La Corte Interamericana y la justicia para las mujeres

21 Jun 2017

Autor: Isabel Lucía Rubio Rufino

  • Los tratados de derechos humanos son instrumentos vivos cuya interpretación tiene que acompañar la evolución de los tiempos y las condiciones de vida actuales;
  • estas tres sentencias muestran el impacto que genera la misoginia institucional en la vida de las mujeres.

La exigencia a quienes operan el sistema de justicia de mirar las condiciones, traducidas casi siempre en desventajas, de las mujeres que enfrentan procesos penales ante estructuras creadas a través de la visión masculina, con pretensión de neutralidad, es una lucha latente que se libra cada día en las instancias formales y desde muchos otros espacios.

No es la excepción la Corte Interamericana de Derechos Humanos que, ante el panorama actual de las y los juzgadores de nuestro país y su constante oposición a juzgar con perspectiva de género, mediante sus sentencias es ejemplo de que los tratados de derechos humanos son instrumentos vivos cuya interpretación tiene que acompañar la evolución de los tiempos y las condiciones de vida actuales.

Tres sentencias de este Tribunal, dictadas entre 1997 y 2014 muestran, por un lado, el impacto que genera la misoginia institucional en la vida de las mujeres en el sistema penal y penitenciario y, por otro, la posibilidad de cambiar estos esquemas en la impartición de justicia.

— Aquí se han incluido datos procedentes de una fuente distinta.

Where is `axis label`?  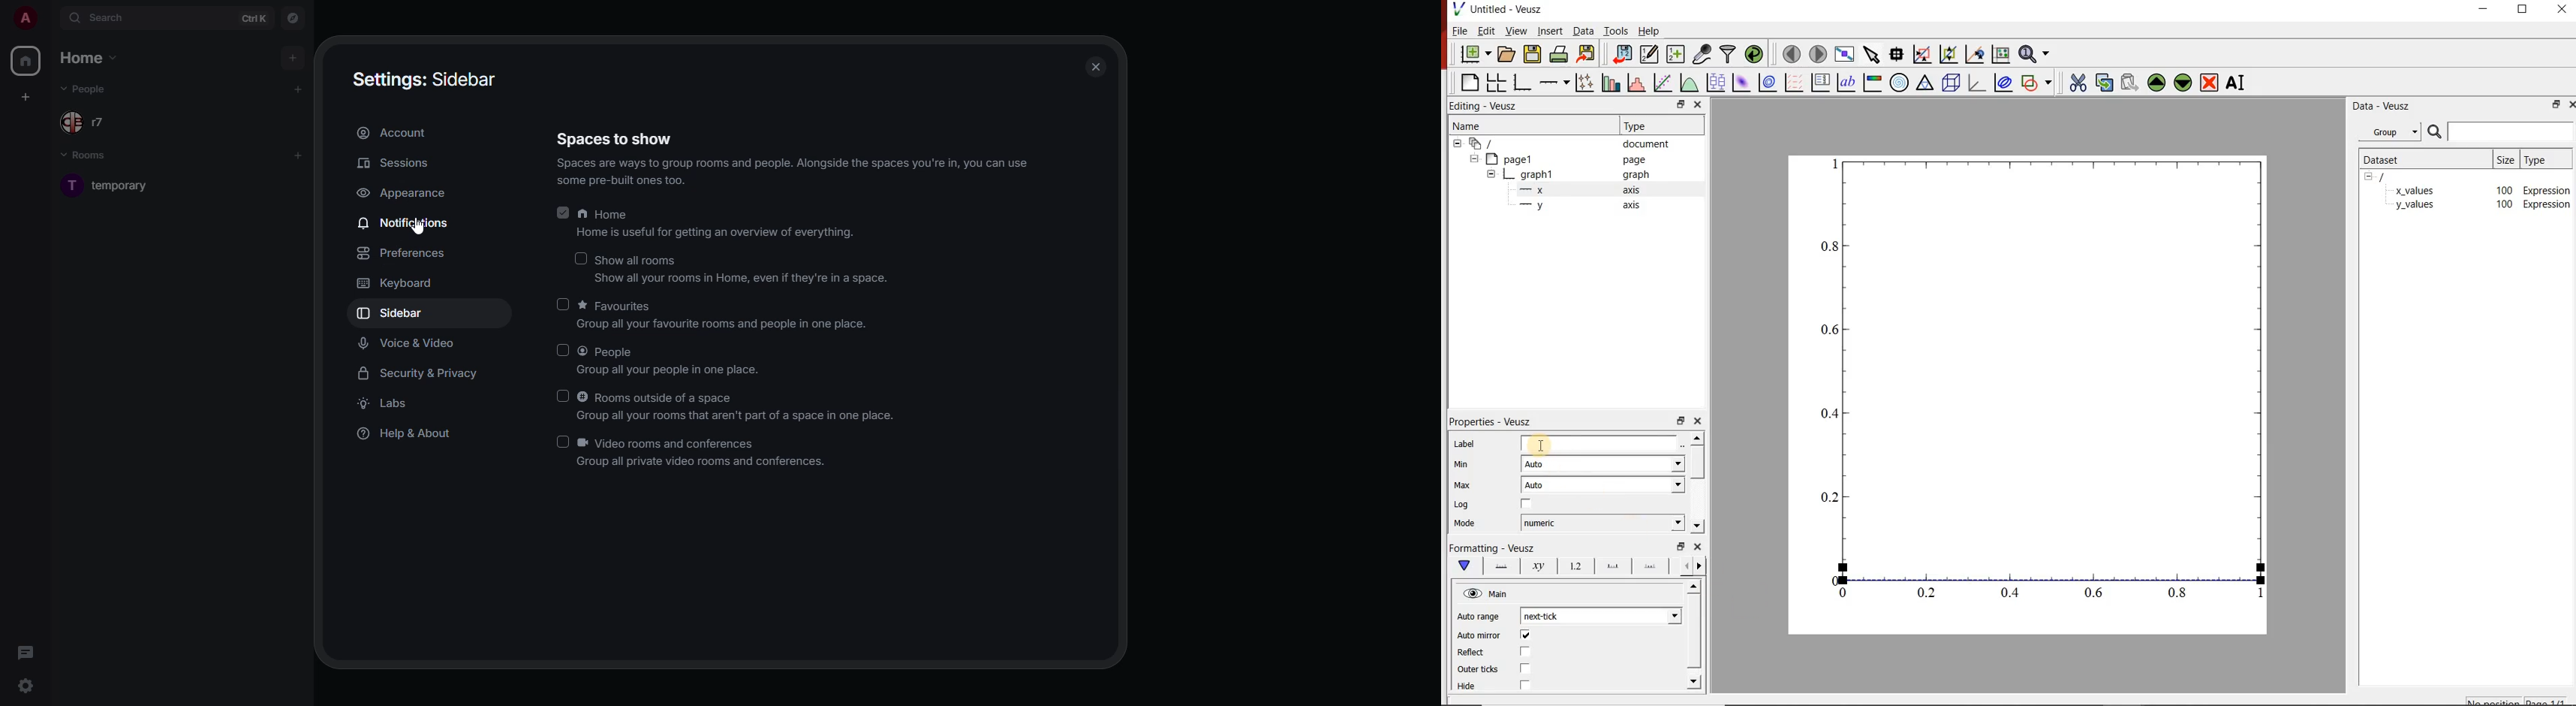 axis label is located at coordinates (1540, 567).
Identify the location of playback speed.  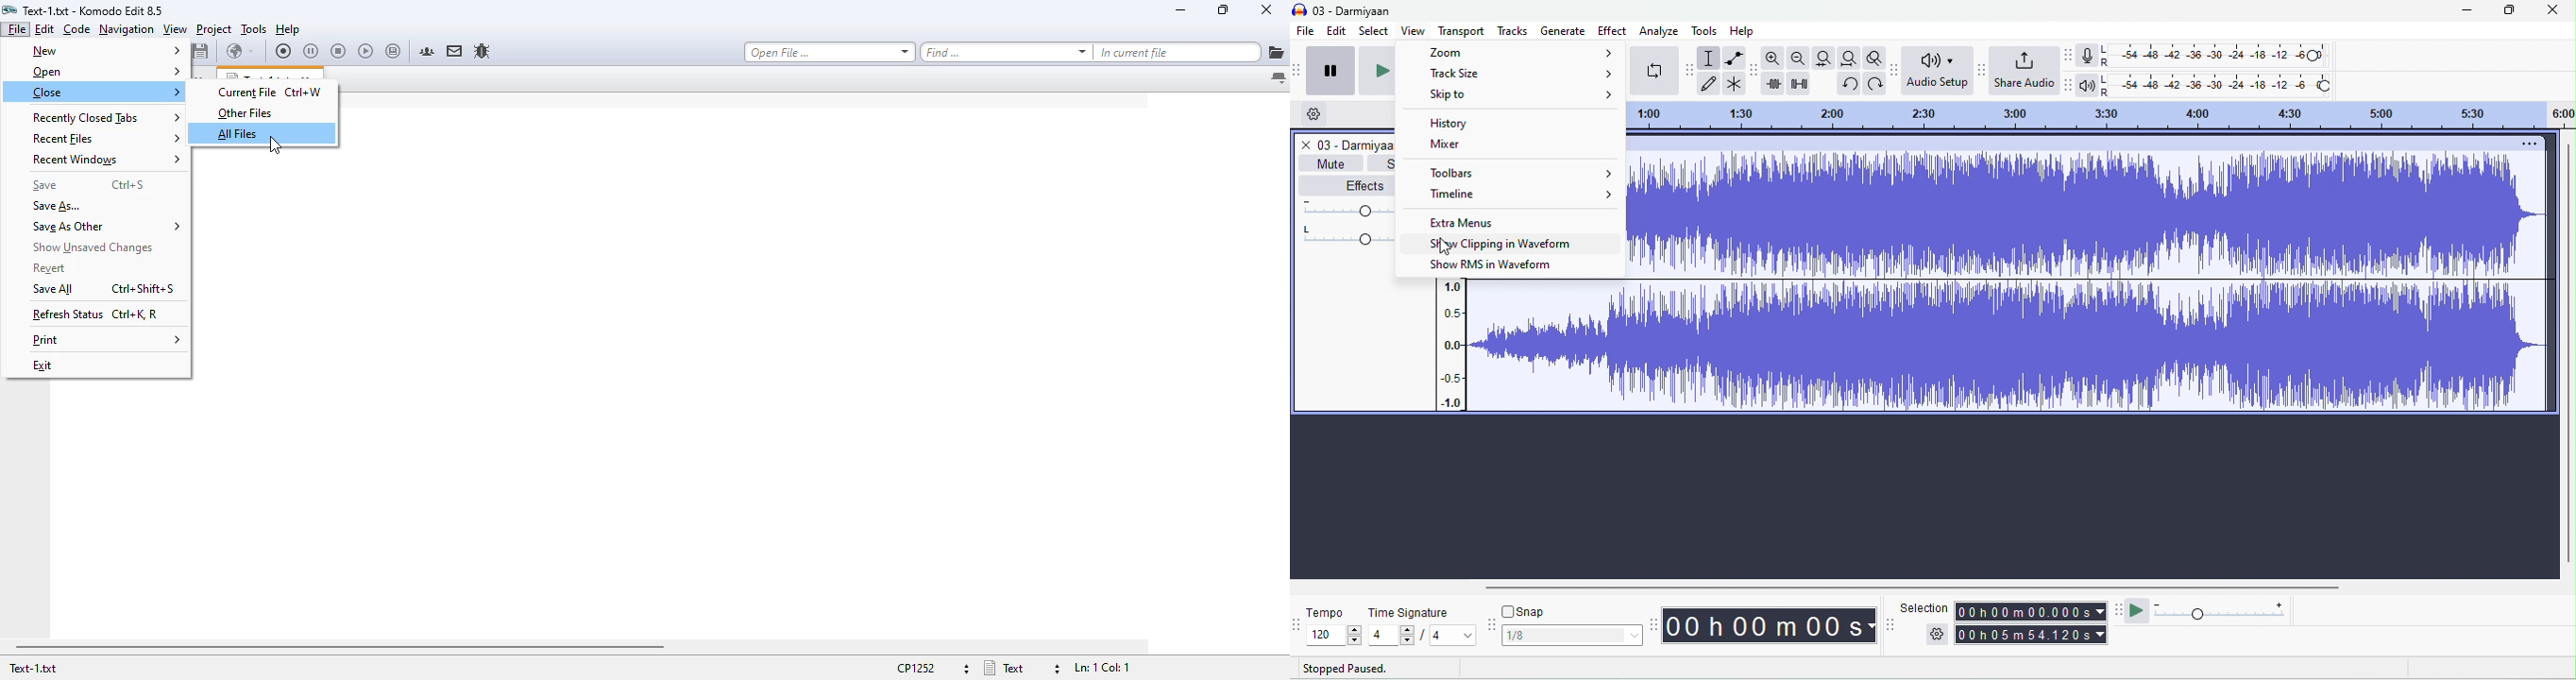
(2220, 609).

Loayza Tamayo es una sentencia dictada contra el Estado peruano el 17 de septiembre de 1997, María Elena Loayza fue detenida en 1993 en el contexto de la guerra contra el terrorismo en este país. Acusada de traición a la patria, no se le permitió interponer ningún recurso para garantizar su libertad o cuestionar si su detención había sido legal.

En medio de múltiples vejaciones y habiendo probado que durante la privación de su libertad fue torturada, la Corte consideró, al valorar el expediente, que no estaba en condiciones de probar la violación a la que había sido sometida, omitiendo completamente en la interpretación de las pruebas, la situación de vulnerabilidad en la que se encontraba al estar en prisión y que exigía al Estado ser garante de su integridad.

Posteriormente, en 2006 la Corte Interamericana resolvió el caso Penal Miguel Castro Castro, en lo relativo a las víctimas de un ataque premeditado contra esta prisión, que tuvo como resultado la muerte de 41 internos. Dicho penal era un centro de reclusión para varones, pero varias mujeres se encontraban privadas de libertad en el mismo espacio.

Este caso representa un hito para la Corte, dado que por primera vez en la determinación de responsabilidad del Estado tuvo en consideración las afectaciones diferenciadas que los actos de tortura tuvieron contra las mujeres, bien porque algunos estuvieron dirigidos específicamente contra ellas o porque les afectaron en mayor proporción, mencionando también la forma en que la violencia sexual fue utilizada como medio de castigo y para enviar un mensaje social.

La última sentencia, Espinoza González contra Perú de 2014, añade sustentos consensuados en la comunidad internacional acerca de la discriminación contra las mujeres, estudia la influencia de los estereotipos de género en el proceso llevado contra la víctima del caso e incluso retoma lcoa teoría feminista para analizar cómo estos estereotipos impactan en el tratamiento de las mujeres en el sistema penal.

Estas resoluciones son muestra de la posibilidad de romper esquemas que impiden el goce de derechos a las mujeres y reiteran que la ineficacia judicial ante la violencia, además de promover la impunidad, lanza un mensaje de tolerancia y respaldo a estos actos, promoviendo su repetición y la desconfianza en el sistema de administración de justicia. Debe ser una prioridad para el Estado trabajar por un sistema que garantice y respete los derechos de las mujeres.